I was planning to edit them into one single mix, but he said he wanted them as an album. I had slight reservations because if I had known it was going to be an album I would have done them slightly differently. As a bunch of 12-inch mixes they’re excellent very spontaneous and, though I don’t want to get bogged down in the dogma of conceptual music, they have a charming naïveté. But, to be honest, as an album it may fall a little short.
But all due respect to Paul, though: he felt it was valid as an album and was saying, ‘I don’t care, I think it’s great! I want it like this!’ He didn’t want anything changed, not even the titles that I gave to each mix on the night. I wasn’t really thinking too much about them, they came spontaneously – it was a full moon that night so I was getting quite esoteric – ‘Transpiritual Stomp’ had a kind of pagan feel, I could imagine a cavemen kicking up the dust to it, and ‘Sunrise Mix’ was the last one of the night, done as the sun was creeping up over the horizon.

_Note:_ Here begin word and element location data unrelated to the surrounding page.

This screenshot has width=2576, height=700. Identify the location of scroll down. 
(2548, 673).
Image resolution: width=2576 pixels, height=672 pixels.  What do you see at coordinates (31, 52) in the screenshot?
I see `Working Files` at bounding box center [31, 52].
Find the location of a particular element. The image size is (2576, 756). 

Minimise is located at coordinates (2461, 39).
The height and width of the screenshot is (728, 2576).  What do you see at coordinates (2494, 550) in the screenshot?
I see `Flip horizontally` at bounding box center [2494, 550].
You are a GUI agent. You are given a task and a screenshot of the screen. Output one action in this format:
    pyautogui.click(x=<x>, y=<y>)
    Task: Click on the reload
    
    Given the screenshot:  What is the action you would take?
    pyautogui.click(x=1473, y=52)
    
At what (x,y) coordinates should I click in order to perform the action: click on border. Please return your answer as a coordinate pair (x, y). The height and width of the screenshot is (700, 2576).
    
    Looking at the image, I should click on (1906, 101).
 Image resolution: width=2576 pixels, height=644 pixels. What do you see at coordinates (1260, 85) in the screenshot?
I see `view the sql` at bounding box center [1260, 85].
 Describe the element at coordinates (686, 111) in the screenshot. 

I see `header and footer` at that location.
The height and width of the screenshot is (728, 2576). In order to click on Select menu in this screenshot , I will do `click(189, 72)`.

What was really nice for me is that I was determined to get back to the early Wings/White Album vibe. I didn’t mention this to Paul but, funny enough, he said to me, ‘I’ve done all this conceptual stuff before, you know. You might think this is new but we used to do this in the ’60s. Have you ever heard the White Album?’ And I was saying, ‘Yeah! It’s been a big, big influence on me!’ One of the most important things I learnt while working with Paul it that he’s as fresh and enthusiastic as a 17-year-old kid. He’s got an incredible supply of ideas, was very easy to work with and is very open. What’s more, he’s still hungry for it. I get jaded and I’m 33 and have done nothing, comparatively. And there he is: he’s done so much and he’s still hungry. I found that very inspiring and learned a lot, a hell of a lot.
The decision was made to release it under the moniker The Fireman, presumably to avoid the scrutiny and expectations of a proper McCartney album.
We didn’t want the album to be seen as a gimmick, didn’t want a big deal over it, although it wasn’t hard for people to gather who was behind it. But we liked the idea that people might discover it accidentally.
The album came out a week after McCartney’s own Paul Is Live. With no promotion and a low-key plain red cover, Strawberries Oceans Ships Forest did not chart.
It was issued on CD and vinyl. The CD was Parlophone CDPCSD 145, while the double clear vinyl edition was PCSD 145.
The copyright notice on the album said “this sound recording is owned by juggler music under exclusive licence to emi records ltd”. This was a clue that it was a McCartney release, although the juggler logo of his MPL Productions was not used.
A 12″ single of ‘Transpiritual Stomp’ was also released in 1993, with ‘Arizona Light Mix’ on the b-side.
Strawberries Oceans Ships Forest was released in North America on 22 February 1994 by Capitol Records.